I wish, my friends, that I could place in your hearts the living power of God. I wish that I could help you understand that this power makes us completely new. It can overcome much of our misery, even in our physical life. God’s living power seeks us out and wants to show us – despite the entanglements of life – clear, true values that can ennoble us.

In the realm of our own human nature, however, there is more resistance to God’s truth than people believe. And in human society, in all the influences to which we are exposed, there lies a grave hindrance to the living power of Christ, and this hindrance is also greater than people suspect. Often I find that when I speak of God, of Christ, and of the Holy Spirit, everyone agrees with me. Nobody gets annoyed. The conflict begins, however, as soon as I take a firm stand and say, “I have experienced who Jesus is. I have looked into the living power, into the kingdom of our God, which even today wants to take hold of us. I tell you that even now the truth and the life-power of our God is at work. I declare to you that even now the truth of God’s kingdom comes visibly to this earth. We do not have to wait until we lay ourselves down to die and be buried. Here and now we can hear with our ears, see with our eyes, who Jesus is, who the life-giving spirit is. It is the same today as at the time of the apostles. It is not a question of this or that church, of this or that teaching, but only of Jesus Christ himself (John 14:6). We have to come to terms with him!”
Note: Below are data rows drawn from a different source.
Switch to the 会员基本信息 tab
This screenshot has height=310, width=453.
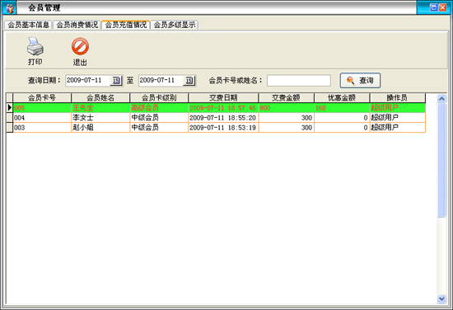click(28, 25)
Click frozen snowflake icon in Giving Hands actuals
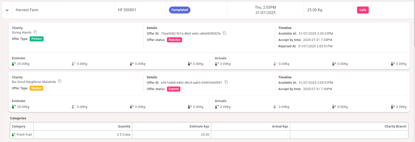415x142 pixels. [334, 64]
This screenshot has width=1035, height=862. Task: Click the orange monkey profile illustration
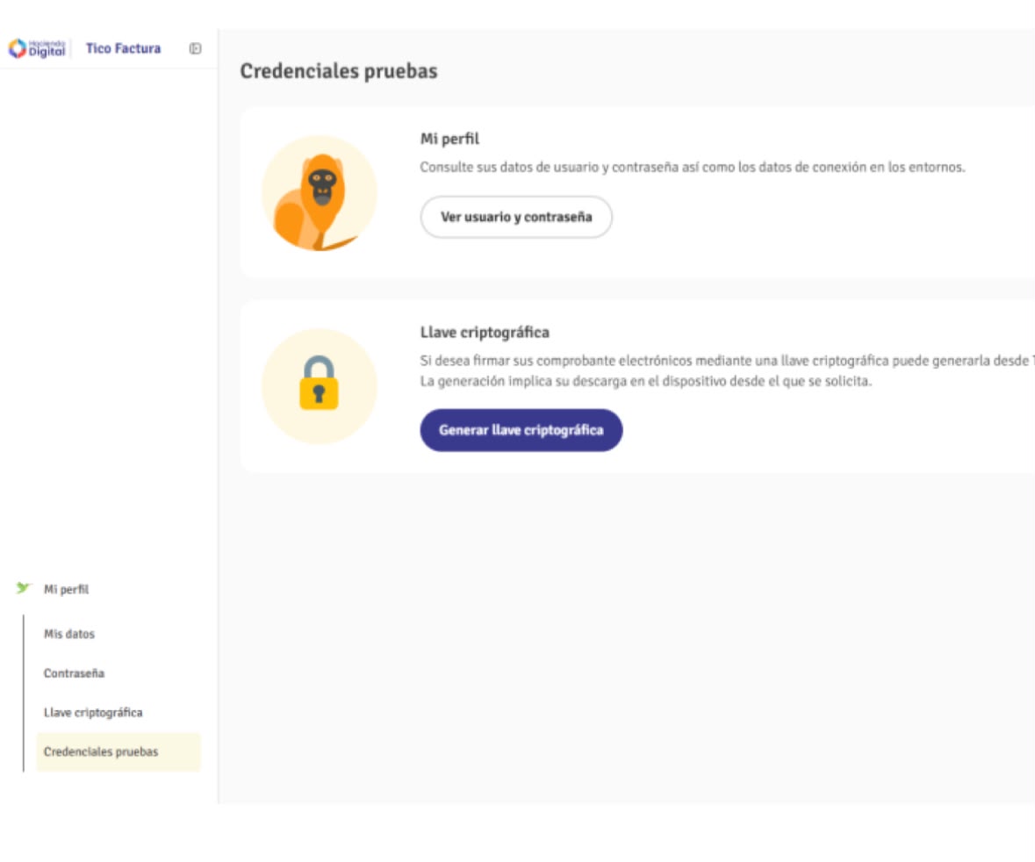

For me this is the one and only direction. Yet if I say this, people react and argue. “Who is this arrogant person? How can anyone say such things today? Aren’t the Bible and the existing denominations enough for us? This is superstition and exaggeration!” So there is a conflict, but it kindles a light in many hearts, a light of hope, a light of strength, a light from the heights beyond this earth. For nothing can give us more strength than the certainty that Jesus lives and acts and that he is not an empty word or a mere teaching. Nothing gives more strength than the knowledge that Jesus is in our midst (Matt. 18:20). We must believe this, so that his life may become true in us, so that his spirit may purify us.

Selah.

Christoph Blumhardt, "Seeking the Kingdom," Action in Waiting, 31-35.